Baby Riley’s Operation
It was reported on the TV news this evening that baby Riley Carlsen came through his operation successfully.
The operation was not a treatment, it was to insert a feeding tube and a catheter in preparation for kidney dialysis at a later date. The chief pediatrition at Children’s Hospital said that the dialysis would be a replacement for lost kidney function.
Dialysis is only necessary when the kidneys are no longer cleaning waste out of the blood as they should. That seems to me a pretty black and white question. Either the kidneys are doing their job or they’re not.
Kidney failure will ultimately lead to death.
I’m still not sure what Riley’s diagnosis is, his prognosis without dialysis, or what improvement he had seen from “alternative” therapies. But from what I heard today, it sounds like he had not improved from other treatments to the point where there was any confidence on the part of pediatricians that he could survive without dialysis.

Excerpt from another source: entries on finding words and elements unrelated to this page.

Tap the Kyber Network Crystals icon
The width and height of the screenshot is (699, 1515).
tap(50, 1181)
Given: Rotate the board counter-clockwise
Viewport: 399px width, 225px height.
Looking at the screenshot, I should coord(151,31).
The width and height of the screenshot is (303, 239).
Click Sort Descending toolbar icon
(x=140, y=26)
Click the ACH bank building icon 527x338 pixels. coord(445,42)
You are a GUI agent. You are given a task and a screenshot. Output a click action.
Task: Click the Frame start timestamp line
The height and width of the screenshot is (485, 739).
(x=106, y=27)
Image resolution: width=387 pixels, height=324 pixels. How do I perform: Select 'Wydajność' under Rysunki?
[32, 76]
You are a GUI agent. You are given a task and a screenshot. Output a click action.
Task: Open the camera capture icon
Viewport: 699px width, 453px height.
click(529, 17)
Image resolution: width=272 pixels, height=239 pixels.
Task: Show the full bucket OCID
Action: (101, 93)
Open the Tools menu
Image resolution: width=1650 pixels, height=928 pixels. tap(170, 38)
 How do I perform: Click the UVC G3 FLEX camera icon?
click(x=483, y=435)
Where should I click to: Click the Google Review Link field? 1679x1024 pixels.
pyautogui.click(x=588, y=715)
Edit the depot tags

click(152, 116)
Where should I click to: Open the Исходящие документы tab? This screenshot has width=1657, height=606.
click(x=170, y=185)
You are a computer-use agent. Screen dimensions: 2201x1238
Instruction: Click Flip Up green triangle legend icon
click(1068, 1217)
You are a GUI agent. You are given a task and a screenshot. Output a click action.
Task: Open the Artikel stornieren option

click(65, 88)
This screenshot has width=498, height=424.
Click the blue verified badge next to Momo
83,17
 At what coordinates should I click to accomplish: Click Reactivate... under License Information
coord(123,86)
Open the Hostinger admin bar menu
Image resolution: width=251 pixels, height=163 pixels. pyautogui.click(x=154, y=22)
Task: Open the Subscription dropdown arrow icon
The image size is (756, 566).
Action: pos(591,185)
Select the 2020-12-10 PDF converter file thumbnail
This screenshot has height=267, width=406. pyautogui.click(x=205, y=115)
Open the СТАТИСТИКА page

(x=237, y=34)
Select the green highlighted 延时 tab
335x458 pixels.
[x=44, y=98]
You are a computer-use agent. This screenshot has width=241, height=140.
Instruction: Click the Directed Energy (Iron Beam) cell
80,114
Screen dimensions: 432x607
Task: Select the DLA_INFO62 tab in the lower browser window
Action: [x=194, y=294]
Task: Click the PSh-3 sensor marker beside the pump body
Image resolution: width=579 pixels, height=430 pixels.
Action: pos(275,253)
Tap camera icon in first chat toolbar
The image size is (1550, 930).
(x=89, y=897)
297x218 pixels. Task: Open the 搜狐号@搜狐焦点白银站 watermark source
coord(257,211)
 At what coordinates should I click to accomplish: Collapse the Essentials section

The just wonder how he has survived for nine months without dialysis if his kidneys are not functioning properly. I’ve seen a clip on more than one station of Tina Marie Carlsen, Riley’s mother, saying that she was told when he was three days old that he “needed emergency dialysis or she could take him home and let nature take it’s course.”
Obviously, if he’s survived for nine months without dialysis, it wasn’t an emergency.
UPDATE 7/1/06: This morning’s article in the Seattle-PI gives a little more detail about Riley’s medical condition.
Despite his mother’s tearful courtroom objections, Riley Rogers had surgery Friday afternoon, paving the way for dialysis to treat his underfunctioning kidneys.
[…]
After an hourlong process to insert a shunt in the child’s abdomen, Dr. Bruder Stapleton, pediatrician in chief at Children’s, reported that Riley was awake, stable and in no pain. His mother, the doctor added, was in the hospital after winning permission for a supervised visit with her baby.
“He’s come through the surgery very well,” Stapleton said, adding that although the procedure had not been an emergency, without it Riley’s kidney function would have continued to degenerate, weakening his bones and stunting his growth.
The KING-5 TV news just reported during their 7AM news broadcast that Riley is now on dialysis awaiting a kidney transplant.
If it wasn’t an emergency, then the state supposedly doesn’t have the right to take control even under their own rules, as noted in a previous article.
“Basically the state isn’t supposed to take custody of the child unless there’s imminent harm,” said Lisa Kelly, who teaches family law at the UW. “That’s what’s interesting here, whether there was indeed imminent harm to this child.”
The chief of pediatrics at Children’s Hospital just admitted that it wasn’t an emergency.
Once Riley has a transplant, he’s in for a lifetime of medical care and dependency on doctors.